I expected great characters, I expected great humour, a fast and engaging storyline, and I was not disappointed. What I didn’t expect was the amazing mix of light and dark, wit and sarcasm, low life, reality, sharp, fast, emotionally engaging, perfectly balanced mix, which waltzed with racism, drugs, hard hitting reality, on the edge characters with more than the usual surface level of personality dished out to achieve a good movie, no, no, what I got were characters on many levels, layers that made each of them whole, real, alongside the raw but exciting mix of great script writing, every word, line, every event, each member of the cast, mixed together in an utterly marvellous evening’s entertainment.
So you guessed it, I liked it, I liked it in bucket loads, because it not only entertained the audience, it held it , tested it, flirting with PC issues, war, drugs, prostitution, death, love, corruption, people on the margins, and some downright fucked up bad guys, and delivered it all in an utterly wonderful, hilarious, dark comedy that in my opinion, was an utter triumph.
Do yourself a favour, go see this movie!
Review & Brief Story Intro - Vue Cinema Liffey Valley
Gleeson is veteran Officer Sergeant Gerry Boyle, a bit of a rogue cop who marches by the beat of his own drum. When a drug smuggling ring headed by Liam Cunningham and Mark Strong's criminals sets up shop on Boyle's turf, the FBI send Cheadle's decorated agent to oversee the investigation. While not getting off to a great start - Boyle raises his hand during a briefing to ask the FBI Agent if he is "from the hood" - the two men soon come to share a mutual respect, and team up to investigate the case.
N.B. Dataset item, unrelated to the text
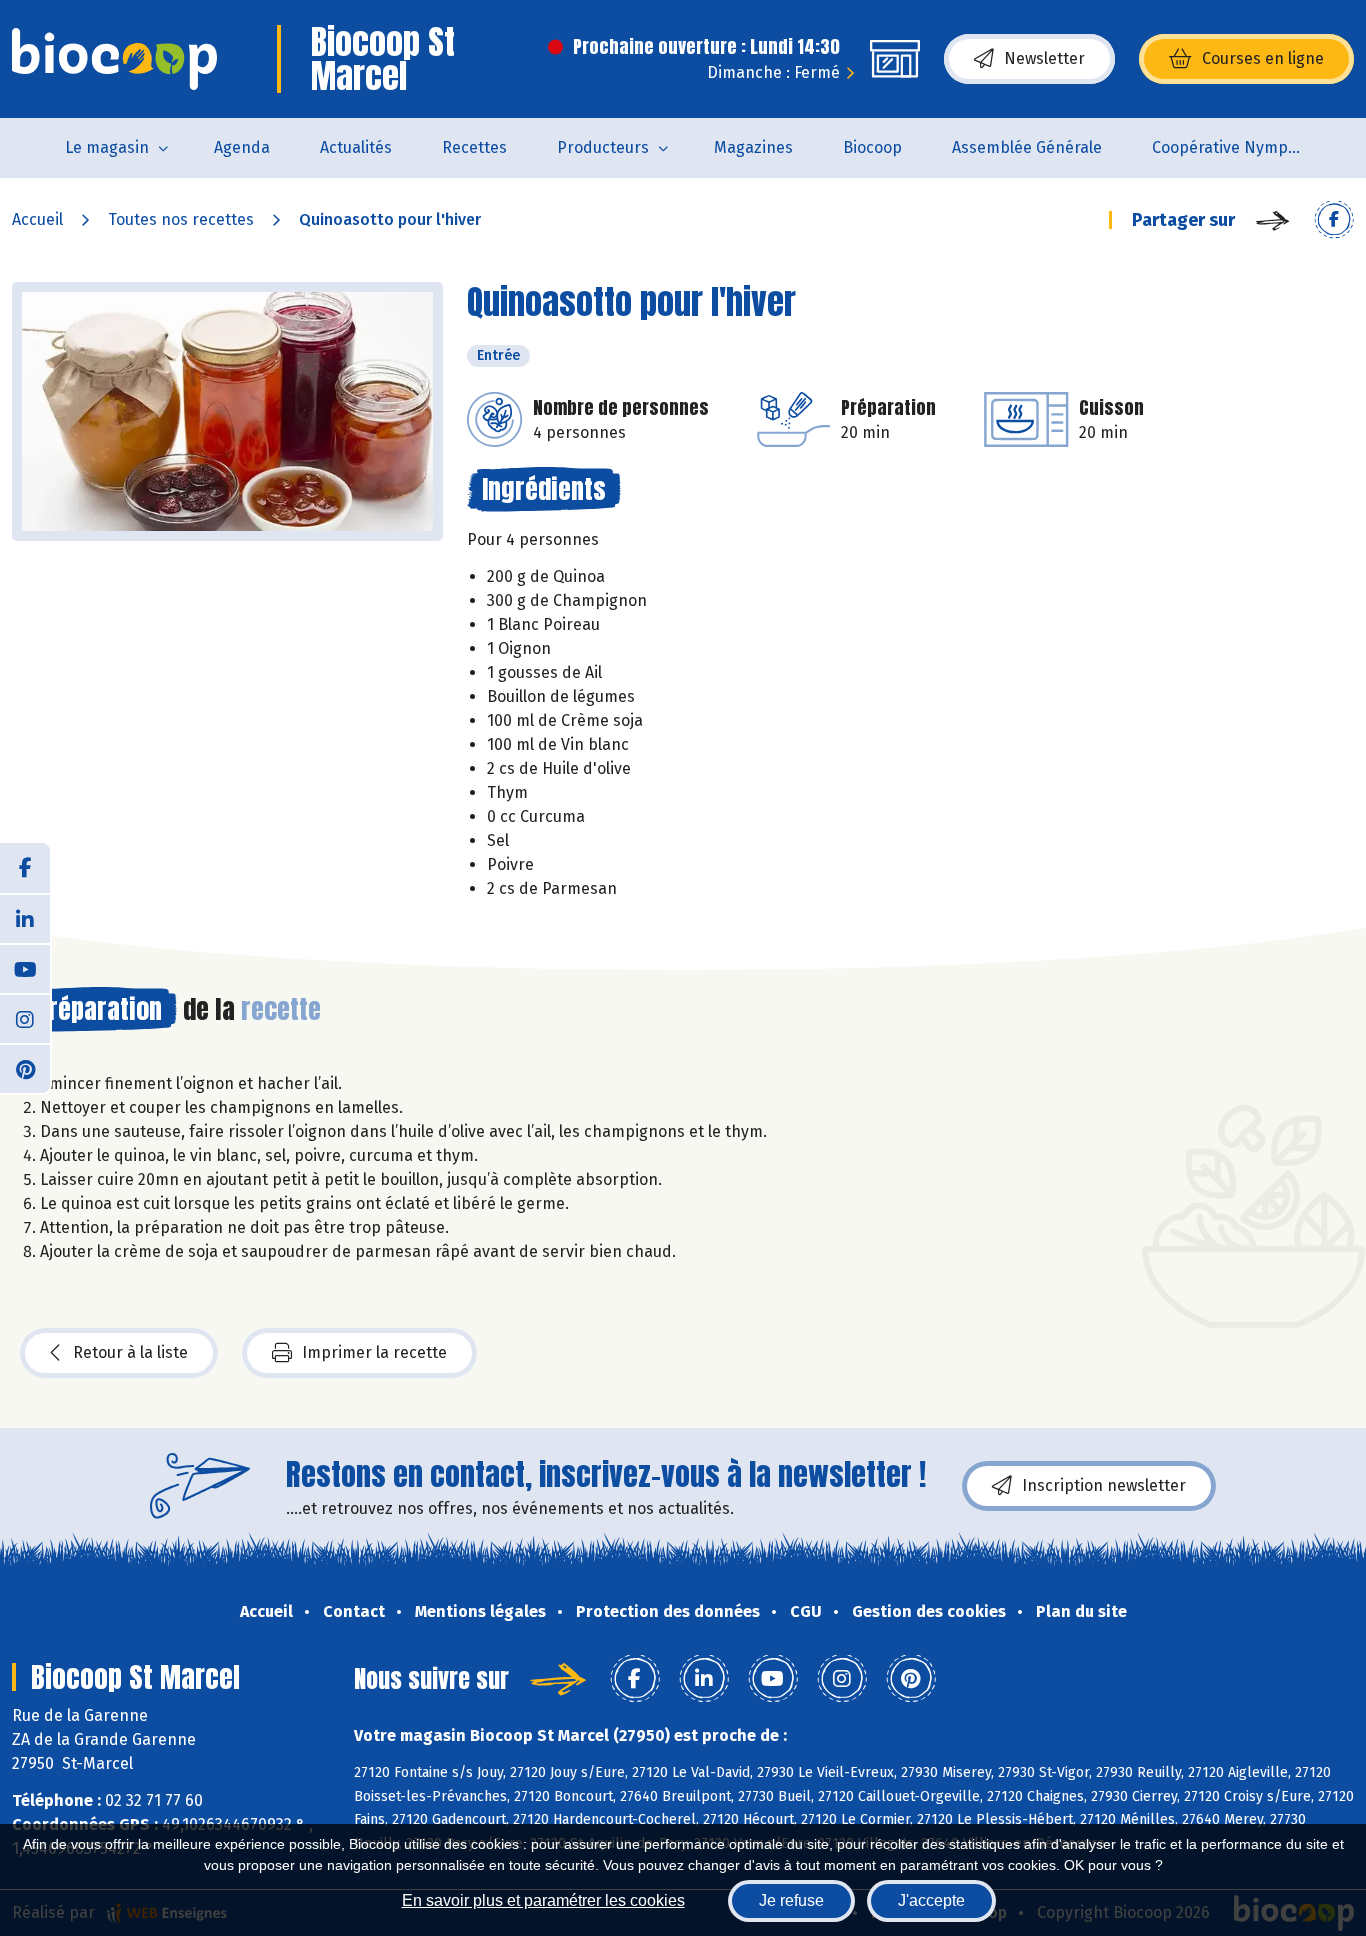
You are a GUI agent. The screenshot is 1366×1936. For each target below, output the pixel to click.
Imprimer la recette (374, 1352)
Brendan Gleeson embodies Gerry Boyle so completely perfectly that you won't be able to fathom anyone else playing the man after you leave the cinema. Like a great tennis player, his performance instantly raises the game of those around him and the Howth native gives arguably the best performance of the year so far. Cheadle and Strong have far less to do, but both men obviously understood the tone of the script and deliver solid supporting performances, while Cunningham is great as the quintessential Dublin gang boss.